It is estimated that over 50 million people in the U.S. speak two or more languages. The majority of multilingual residents in the U.S. live in cities, and, as language professionals, we were curious which cities in the U.S. are the most multilingual. We combed through census data and developed a scoring system that includes cultural and linguistic factors in order to rank the top multilingual cities in the country –places where a resident might be able to read a газета, have a quick bite of a عجين الفطير, and maybe even take in a few minutes of a poésie reading, all in the course of an average day.
In order to keep the rankings manageable, we included only cities that the 2000 Census cited as having more than 400,000 residents, leaving us with 40 cities. We ranked them using a calculated point system. Each of the 40 cities received a score between 1 – 40 in ten different categories. The lower the number, the better score for the city, as in the game of golf. Here is a list of the categories, followed by the ranking results:
Cultural-Linguistic Data Set
We also compiled data sets on cultural and linguistic events and institutions in each of the 40 cities. With the cultural-linguistic data set, we attempt to go beyond population stats to highlight the diversity that multilingual places enjoy. We ranked cities on a scale from 1 – 40 in the following cultural categories:
Leading off the group is New York City, which may not surprise many readers given that New York remains the most populous city in the country. According to census data, 47% of New Yorkers are multilingual. Almost 3 million New Yorkers speak languages in addition to English. If we would have included the city’s boroughs independently on this list, a few of them would have scored towards the top as well.

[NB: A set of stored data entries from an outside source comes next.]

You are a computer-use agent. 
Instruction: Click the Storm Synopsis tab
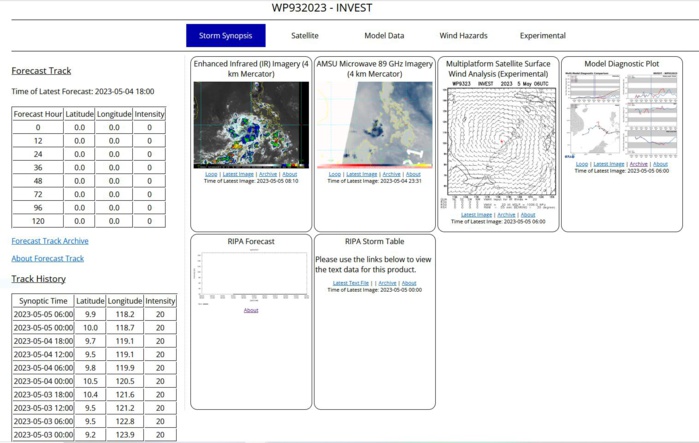click(225, 36)
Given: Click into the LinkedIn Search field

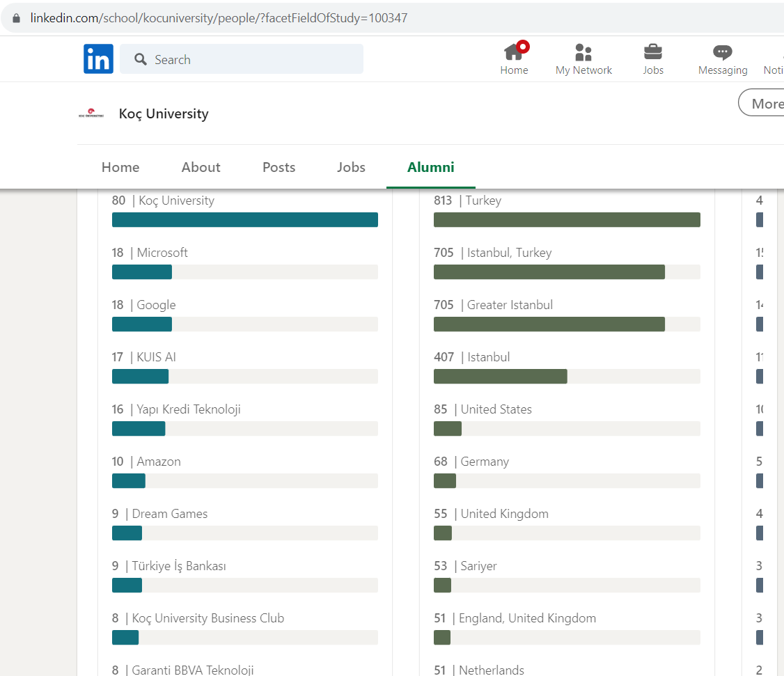Looking at the screenshot, I should click(251, 60).
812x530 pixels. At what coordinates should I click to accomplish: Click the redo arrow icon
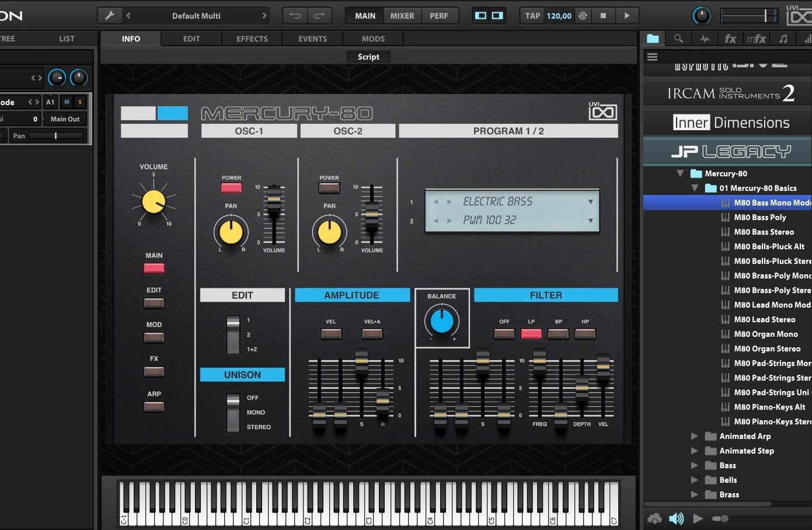click(319, 16)
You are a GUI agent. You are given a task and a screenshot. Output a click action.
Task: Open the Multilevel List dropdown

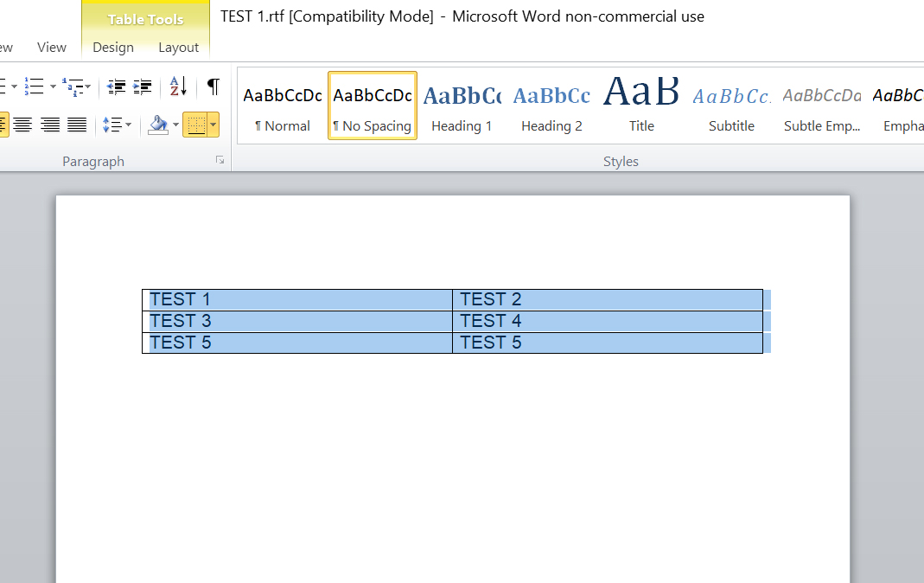[x=88, y=86]
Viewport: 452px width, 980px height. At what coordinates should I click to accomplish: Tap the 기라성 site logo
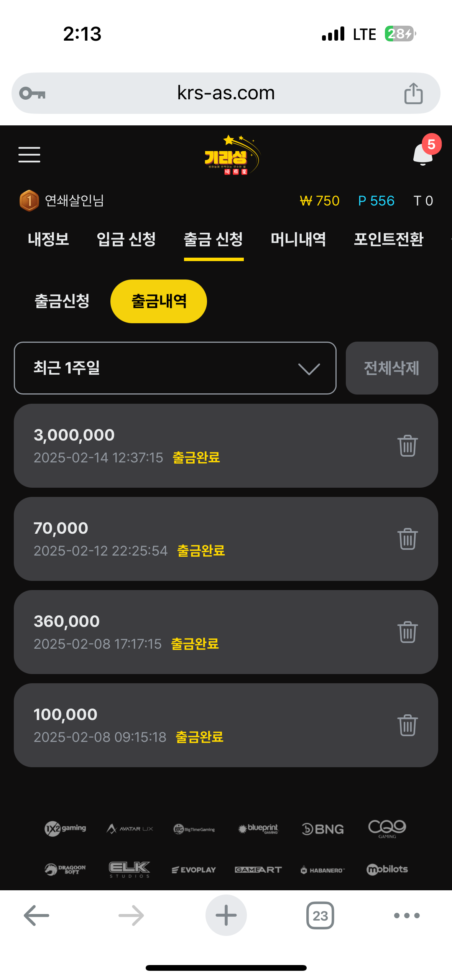tap(230, 155)
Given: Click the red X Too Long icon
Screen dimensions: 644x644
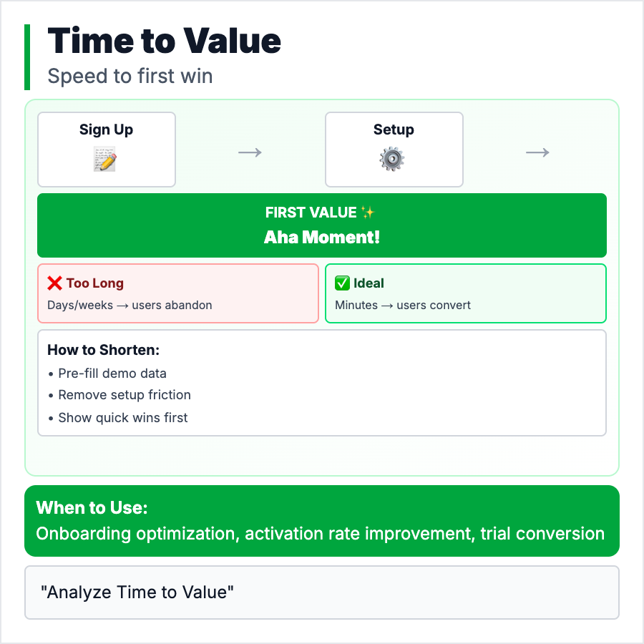Looking at the screenshot, I should click(x=55, y=283).
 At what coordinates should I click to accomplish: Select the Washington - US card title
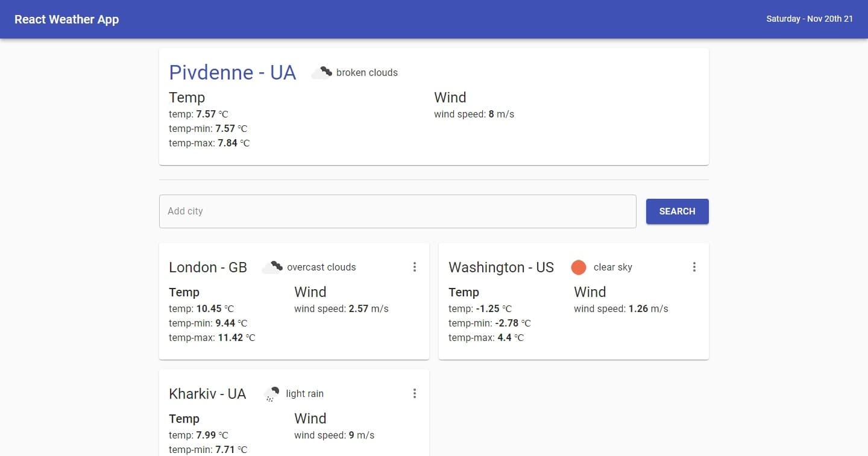(x=501, y=267)
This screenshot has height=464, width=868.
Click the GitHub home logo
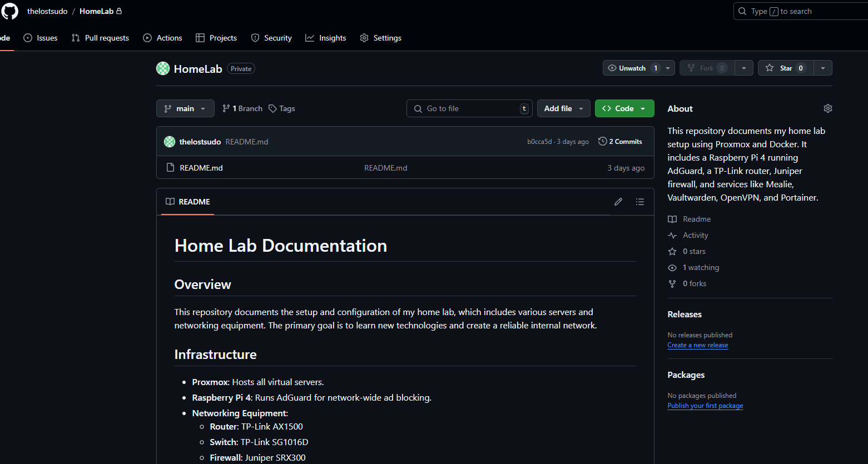(x=9, y=11)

Frank Lloyd Wright once said, “Tip the world over on its side and everything loose will land in Los Angeles.” Languages certainly landed in Los Angeles and stuck around. Even more than New York City’s, Los Angeles’ population consists 57% of multilingual residents. The city has some of the nation’s largest cultural enclaves including Historic Filipinotown, Koreatown, Little Armenia, Little Ethiopia, Tehrangeles, and Thai Town.
Chicago has more than a million multilingual residents. An international business and tourist destination, Chicago is often referred to as The City That Works, but calling it The City That Speaks might be more appropriate. Among the famous cultural enclaves in Chicago is the Puerto Rican neighborhood Paseo Boricua.
With significantly large populations of Asian and Latin American immigrants, San Francisco has become a truly multilingual city. Almost 400,000 multilingual people live in San Francisco. The city contains several large cultural districts, and it even hosts the largest Chinese New Year Parade in the US.
Texas alone claims a third of the 15 most multilingual cities in the country, and Houston is the largest of the group. With more than 800,000 multilingual residents, Houston is the international Capital of the Sunbelt. Some parts of the city display Chinese and Vietnamese street signs for residents.
More than 37% of Dallas residents speak languages in addition to English. Although Dallas possesses a large Latin American population speaking both Spanish and English, the city also has a significant Korean American presence and a large Koreatown in the northwest section of the city.
The second largest city in California, San Diego is home to more than 450,000 multilingual residents. Notably, Chicano Park, located in the city’s Mexican-American Barrio Logan, contains the nation’s largest collection of outdoor murals.
Boston has a population below 600,000 people, but it still manages to rank highly due to the diversity of its residents. A quarter of the population in Boston is foreign born, and more than 30% of residents are multilingual. Take a trip to the Mattapan neighborhood to hear some Haitian Creole or trek to Andrew Square to hear some Polish.
More than half of San Jose’s population is multilingual. Approximately 460,000 out of almost 900,000 residents speak multiple languages at home. If you visit San Jose, you may have the chance to hear the wide array of spoken languages in one convenient setting: the San Jose Flea Market, which is the largest open-air market in the country.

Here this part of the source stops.